Dear Hope
Is it all right?
Dear Hope,
Is it all right for me to ask that you watch over every family meal for the rest of my life? It feels so unfair, now that your ashes and Lilah’s sit out of sight. I put them in my office closet when we moved in, but it stuck in my mind. My bookshelves here are smaller, but maybe it’s really that part of me doesn’t want the daily reminder of how your soul’s taken flight. But then I see the flock of birds you send soaring over the house in the Golden Hour light, and I know it’s more than alright.
Is it all right that I no longer think of you every day? Well, not directly, not in so much as words could really say.
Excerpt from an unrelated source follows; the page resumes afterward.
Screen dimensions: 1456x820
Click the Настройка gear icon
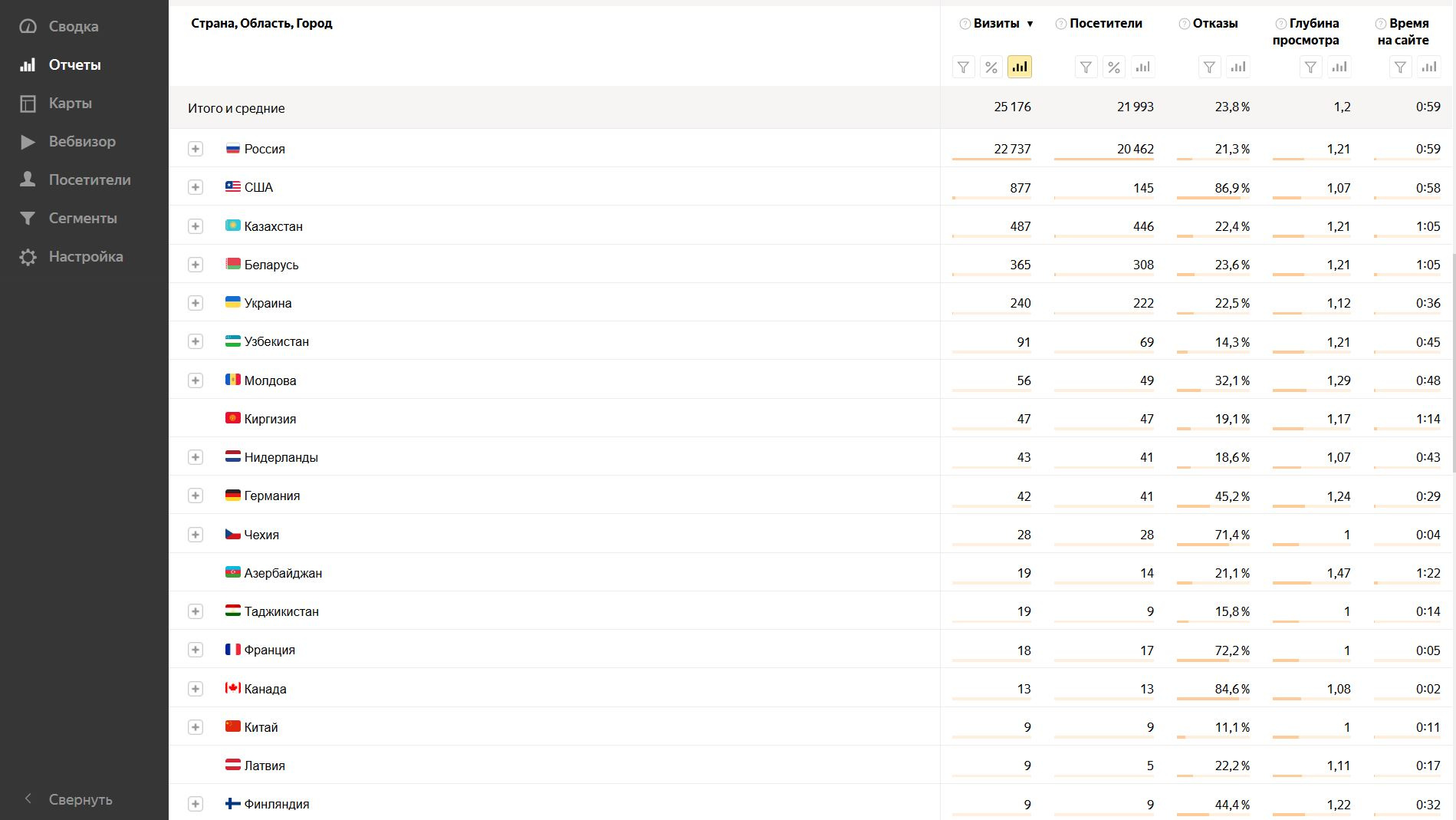click(28, 257)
But just like in the old house, your kind eyes watch over us in every single way.
Do you remember when I asked you if you wanted a baby? You said that was over now, but you knew you had raised me. Now I sit in my new home, the ground fertile and ready. At the table Tanner grew up with, but you knew that already. Baby girl, even just knowing you existed makes my heart beat more steadily.
Every time I ask myself if I can really do this, I remember that you gave me what I need if only I’d notice. Deep down within me is the love you gave so freely, even when I know nothing else, I always know this.
Do you know you’re the star of a book that I wrote? A book people actually read and then ask me about? Maybe at first they see you as a symbol, a theme. But in the end, it becomes clear that you’re literally everything.
Someone once told me that golden hour was nothing more than low-angle sunlight casting a glow over the world. You taught me to believe in magic, see the portals on earth. The spaces between, the magical glow, I no longer even squint to see it, because of you, I just know.